Attorneys for the “Broadview 6” included records of a federal agent’s private and official communications in their latest court filing arguing that the defendants were targeted for prosecution over their political activism, but it didn’t convince the federal judge.
The motion came after the defense team drew the ire of the assistant U.S. Attorney on the case by asking that the government be ordered to produce records that might show the influence of high ranking federal officials on the decision to charge the defendants, including Oak Park Trustee Brian Straw, on federal conspiracy offenses for a confrontation with a federal agent at a protest outside the Broadview ICE detention facility last fall.
Federal prosecutors called the discovery request “delusional,” last week.
“Such assumptions are the product of fevered paranoia and delusional speculation, not to mention grossly disingenuous and thoroughly irresponsible,” Assistant U.S. Attorney William Hogan wrote in a filing.
The defense replied last Thursday, saying again that Donald Trump’s White House has demonstrated a pattern of using the Department of Justice to go after perceived enemies. The defense’s reply also included a private text from the federal agent involved in the case to “unknown associates” saying that his testimony in the case has made him famous among “lefties” and an email he sent to his superiors calling out the fact that his testimony had led to charges for several politicians.
“The Trump Administration and the current Department of Justice have shattered the time-honored norms that ensured the independence of the department and guarded against even the appearance of partisan politics and/or personal vendettas infecting prosecutorial decisions,” attorneys wrote. “Put plainly, one would have to be living under a rock to not recognize that in these unprecedented times, the current administration has repeatedly placed its heavy thumb on the scales of justice in an effort to use the department’s formidable criminal apparatus as a weapon against those it views as its political enemies.”
Judge April Perry ruled on Tuesday morning in open court to deny the defense’s motion to compel the state to provide the additional discovery, according to court records.

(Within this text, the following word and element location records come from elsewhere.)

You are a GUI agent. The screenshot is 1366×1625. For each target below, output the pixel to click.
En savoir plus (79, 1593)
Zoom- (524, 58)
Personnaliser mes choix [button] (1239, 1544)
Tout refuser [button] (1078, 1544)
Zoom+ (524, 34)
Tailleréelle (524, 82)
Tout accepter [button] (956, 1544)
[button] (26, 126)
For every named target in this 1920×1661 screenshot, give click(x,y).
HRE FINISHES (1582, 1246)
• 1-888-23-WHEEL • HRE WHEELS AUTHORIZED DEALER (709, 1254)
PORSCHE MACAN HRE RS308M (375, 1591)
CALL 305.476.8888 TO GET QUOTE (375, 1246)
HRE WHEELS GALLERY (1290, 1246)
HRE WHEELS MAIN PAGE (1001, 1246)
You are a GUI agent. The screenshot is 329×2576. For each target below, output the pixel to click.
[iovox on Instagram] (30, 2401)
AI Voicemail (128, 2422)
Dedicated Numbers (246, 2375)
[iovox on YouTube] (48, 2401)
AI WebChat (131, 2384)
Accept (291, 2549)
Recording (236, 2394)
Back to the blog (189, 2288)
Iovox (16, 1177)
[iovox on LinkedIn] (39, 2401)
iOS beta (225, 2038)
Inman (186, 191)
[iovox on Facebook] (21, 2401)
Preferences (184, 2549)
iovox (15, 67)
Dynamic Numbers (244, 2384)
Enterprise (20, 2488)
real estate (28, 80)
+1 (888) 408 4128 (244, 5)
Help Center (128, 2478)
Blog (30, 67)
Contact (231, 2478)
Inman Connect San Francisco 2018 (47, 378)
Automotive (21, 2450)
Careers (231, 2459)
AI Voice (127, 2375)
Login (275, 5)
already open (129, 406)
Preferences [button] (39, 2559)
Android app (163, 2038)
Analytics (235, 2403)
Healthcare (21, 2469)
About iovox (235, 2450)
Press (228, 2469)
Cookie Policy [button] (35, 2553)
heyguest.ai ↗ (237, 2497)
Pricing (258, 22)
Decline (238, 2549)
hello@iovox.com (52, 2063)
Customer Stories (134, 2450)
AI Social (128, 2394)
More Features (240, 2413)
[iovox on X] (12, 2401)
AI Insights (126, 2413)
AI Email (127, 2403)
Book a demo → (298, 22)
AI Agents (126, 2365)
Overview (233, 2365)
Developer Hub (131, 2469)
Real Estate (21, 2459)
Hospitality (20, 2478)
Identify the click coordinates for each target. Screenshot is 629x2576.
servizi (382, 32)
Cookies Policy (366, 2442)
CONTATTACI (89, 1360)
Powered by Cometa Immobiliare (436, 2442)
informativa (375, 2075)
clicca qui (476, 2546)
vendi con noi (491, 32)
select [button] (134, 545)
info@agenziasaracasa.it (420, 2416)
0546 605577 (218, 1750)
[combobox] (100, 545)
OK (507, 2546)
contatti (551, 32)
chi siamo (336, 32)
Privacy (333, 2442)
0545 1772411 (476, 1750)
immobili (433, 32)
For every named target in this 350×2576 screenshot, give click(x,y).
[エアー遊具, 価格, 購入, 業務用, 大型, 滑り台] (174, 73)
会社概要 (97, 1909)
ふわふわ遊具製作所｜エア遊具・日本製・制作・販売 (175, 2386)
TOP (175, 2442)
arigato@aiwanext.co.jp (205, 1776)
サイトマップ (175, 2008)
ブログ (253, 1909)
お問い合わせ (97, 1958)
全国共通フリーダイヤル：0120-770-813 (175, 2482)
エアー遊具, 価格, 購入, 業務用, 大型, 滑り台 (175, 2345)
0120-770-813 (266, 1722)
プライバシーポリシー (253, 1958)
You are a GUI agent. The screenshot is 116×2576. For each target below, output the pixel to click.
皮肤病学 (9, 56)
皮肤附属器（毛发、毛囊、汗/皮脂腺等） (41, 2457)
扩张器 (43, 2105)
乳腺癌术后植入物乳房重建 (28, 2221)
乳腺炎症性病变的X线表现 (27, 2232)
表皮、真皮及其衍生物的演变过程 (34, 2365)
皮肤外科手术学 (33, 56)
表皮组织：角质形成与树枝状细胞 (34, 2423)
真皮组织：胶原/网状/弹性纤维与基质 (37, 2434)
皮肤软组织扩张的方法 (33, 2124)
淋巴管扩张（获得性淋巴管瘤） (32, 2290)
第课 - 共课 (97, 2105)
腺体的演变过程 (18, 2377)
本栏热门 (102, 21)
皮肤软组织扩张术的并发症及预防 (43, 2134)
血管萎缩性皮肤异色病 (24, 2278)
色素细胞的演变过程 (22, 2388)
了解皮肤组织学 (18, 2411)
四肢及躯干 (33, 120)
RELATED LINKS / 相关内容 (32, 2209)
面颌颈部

The recent filings come weeks after the government dropped charges against two of the six original codefendants in the federal felony conspiracy case. The government dropped the charges against Catherine “Cat” Sharp, a Chicago aldermanic staffer who gave up on her bid for the Cook County board citing the stress of the prosecution, and Joselyn Walsh, a local musician who was the only defendant in the case that doesn’t have a job in local progressive politics.
Still charged are Straw, 45th ward Democratic committeeman Michael Rabbit, Katherine “Kat” Abughazaleh, who fell four points shy of winning Illinois’ 9th district congressional primary last month, and Andre Martin, who worked on Abughazaleh’s campaign staff.
Prosecutors filed an indictment last October alleging that the six were among a crowd of protestors who blocked, pushed against and banged on a vehicle being driven by a federal agent into ICE’s Broadview Detention Facility the morning of Sept. 26.
The jury trial in the case is set for Tuesday, May 26. If convicted of the conspiracy charge, the four could be sentenced to six years in prison.
Straw’s attorney Chris Parente argued in court before U.S. Judge April Perry during a hearing on March 19 that the case fits within a pattern of the Trump administration leveraging the Department of Justice to go after perceived political “enemies.”
“We’re not just out here trying to make things up, there’s things in the public record that show we’re in different times,” Parente said.
Hogan said in last month’s hearing that the state would provide a record of any White House communications concerning the case, but that he didn’t think any outreach had been made from high level federal officials.
“To my knowledge, and I’m not saying I know for sure, but my understanding is that there is none,” Hogan said. “I don’t think we’d have any problem disclosing that.”.
Parente cited a New York Times article published at that time that reported that Justice Department officials had pressured U.S. Attorney offices to charge protestors with felonies.
In addition to claiming that the defendants were targeted by a “selective prosecution,” defense attorneys have said they’re planning to try and have the case dismissed on first amendment grounds.
In last week’s filing, Hogan further defended against the defense’s claim of selective prosecution by arguing that the defendants were picked out of the crowd were not wearing masks, as other protestors were.
This latest exchange follows months of targeted challenges by defense counsel about the validity of the prosecution’s conspiracy allegation and evidence, as prosecutors have acknowledged they do not have evidence that the codefendants coordinated prior to the protest or that they knew each other prior to the day. The prosecution is alleging that they broke the law by way of a “spontaneous conspiracy.”
The so-called “Broadview 6” are among 32 known defendants to have been charged with nonimmigration crimes tied to Operation Midway Blitz in Chicago’s federal court. Many of those cases fell apart before reaching trial and the lone case which has reached a jury trial ended with an acquittal, according to the Chicago Sun-Times.